Source data:
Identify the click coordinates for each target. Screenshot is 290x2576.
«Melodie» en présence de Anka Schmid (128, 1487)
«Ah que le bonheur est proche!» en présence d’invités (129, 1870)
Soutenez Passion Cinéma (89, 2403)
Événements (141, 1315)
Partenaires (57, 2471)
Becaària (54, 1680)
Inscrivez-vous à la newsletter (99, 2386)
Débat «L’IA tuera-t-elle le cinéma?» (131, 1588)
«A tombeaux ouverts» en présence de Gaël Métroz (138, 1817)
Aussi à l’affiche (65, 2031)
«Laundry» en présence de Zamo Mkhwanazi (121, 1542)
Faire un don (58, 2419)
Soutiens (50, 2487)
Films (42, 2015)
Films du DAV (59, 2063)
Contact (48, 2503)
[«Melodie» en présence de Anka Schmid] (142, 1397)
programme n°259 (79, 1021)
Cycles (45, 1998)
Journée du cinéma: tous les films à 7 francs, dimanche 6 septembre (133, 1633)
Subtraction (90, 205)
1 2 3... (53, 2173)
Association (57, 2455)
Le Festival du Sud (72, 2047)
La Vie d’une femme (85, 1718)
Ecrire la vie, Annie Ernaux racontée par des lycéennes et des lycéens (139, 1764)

* * *

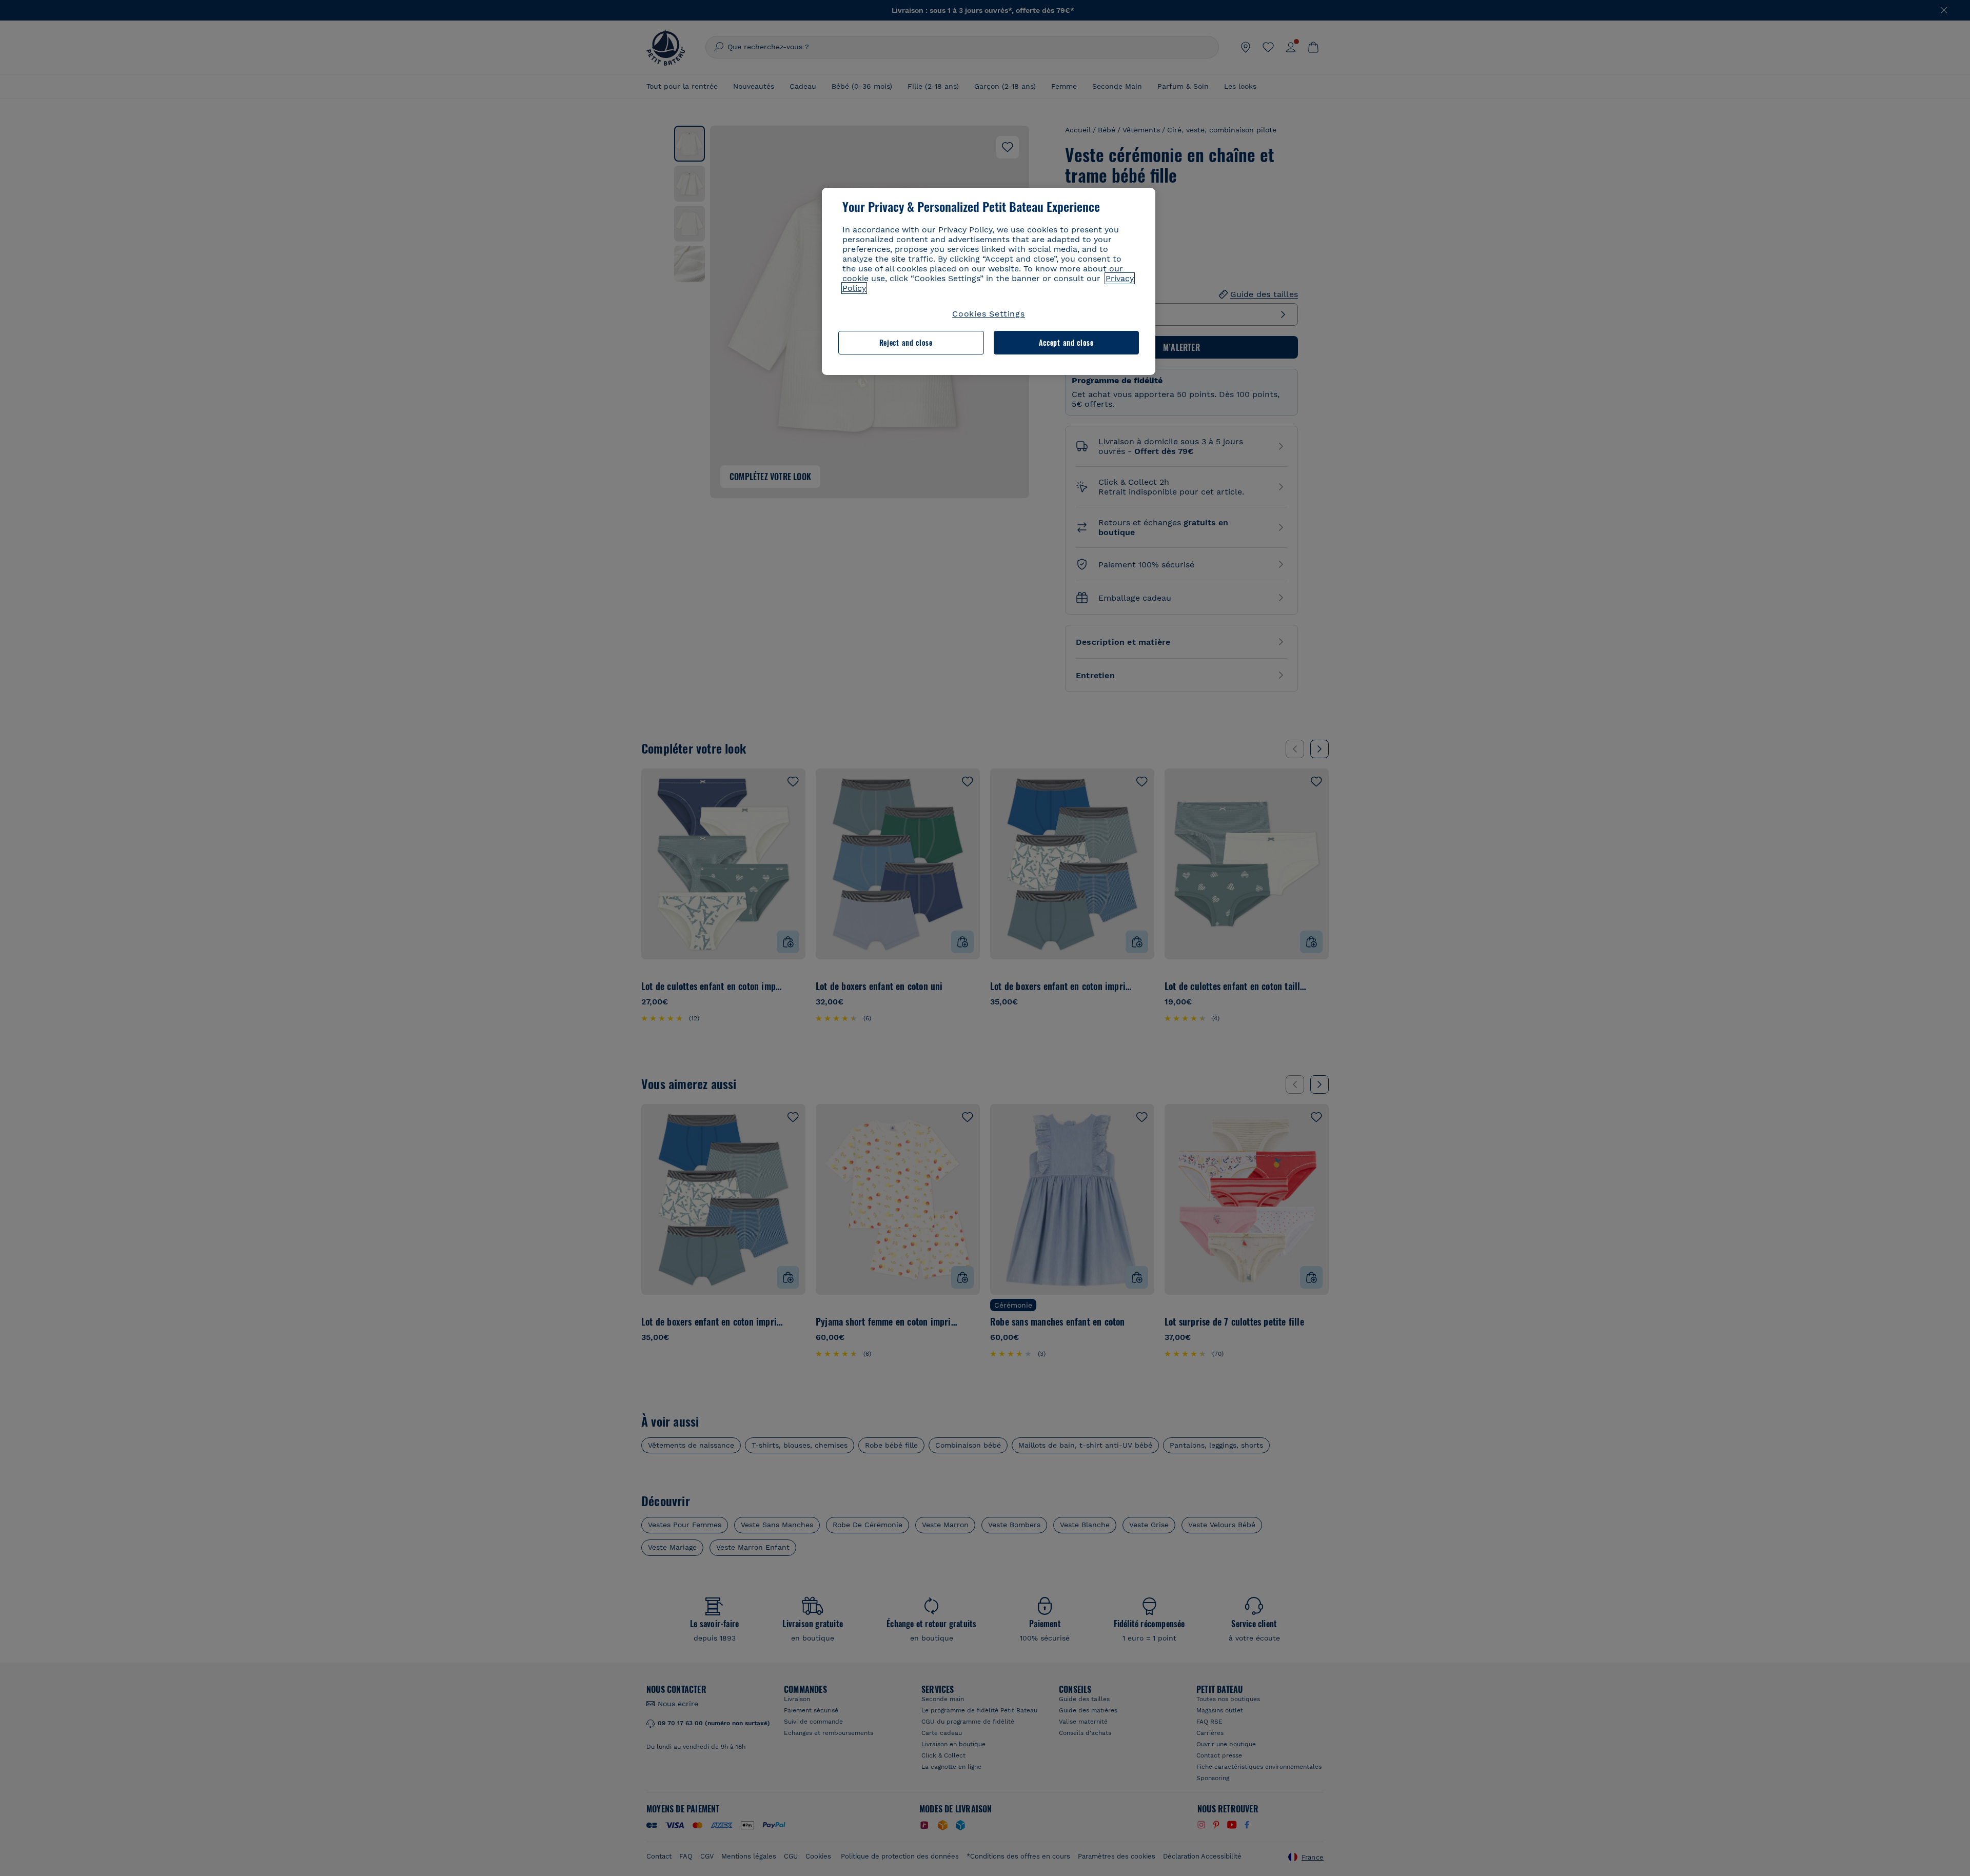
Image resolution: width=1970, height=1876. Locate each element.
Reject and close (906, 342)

==

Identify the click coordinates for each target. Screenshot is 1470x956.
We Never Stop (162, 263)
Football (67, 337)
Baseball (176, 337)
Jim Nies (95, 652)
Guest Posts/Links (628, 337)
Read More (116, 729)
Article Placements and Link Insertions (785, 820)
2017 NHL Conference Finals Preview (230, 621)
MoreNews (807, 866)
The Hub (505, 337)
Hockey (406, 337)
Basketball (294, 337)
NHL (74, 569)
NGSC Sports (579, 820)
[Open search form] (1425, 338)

What you need to do:
Which lines of the records above contain the word "présence"? Report each one in full.

Your solution:
«Melodie» en présence de Anka Schmid (128, 1487)
«Ah que le bonheur est proche!» en présence d’invités (129, 1870)
«A tombeaux ouverts» en présence de Gaël Métroz (138, 1817)
«Laundry» en présence de Zamo Mkhwanazi (121, 1542)
[«Melodie» en présence de Anka Schmid] (142, 1397)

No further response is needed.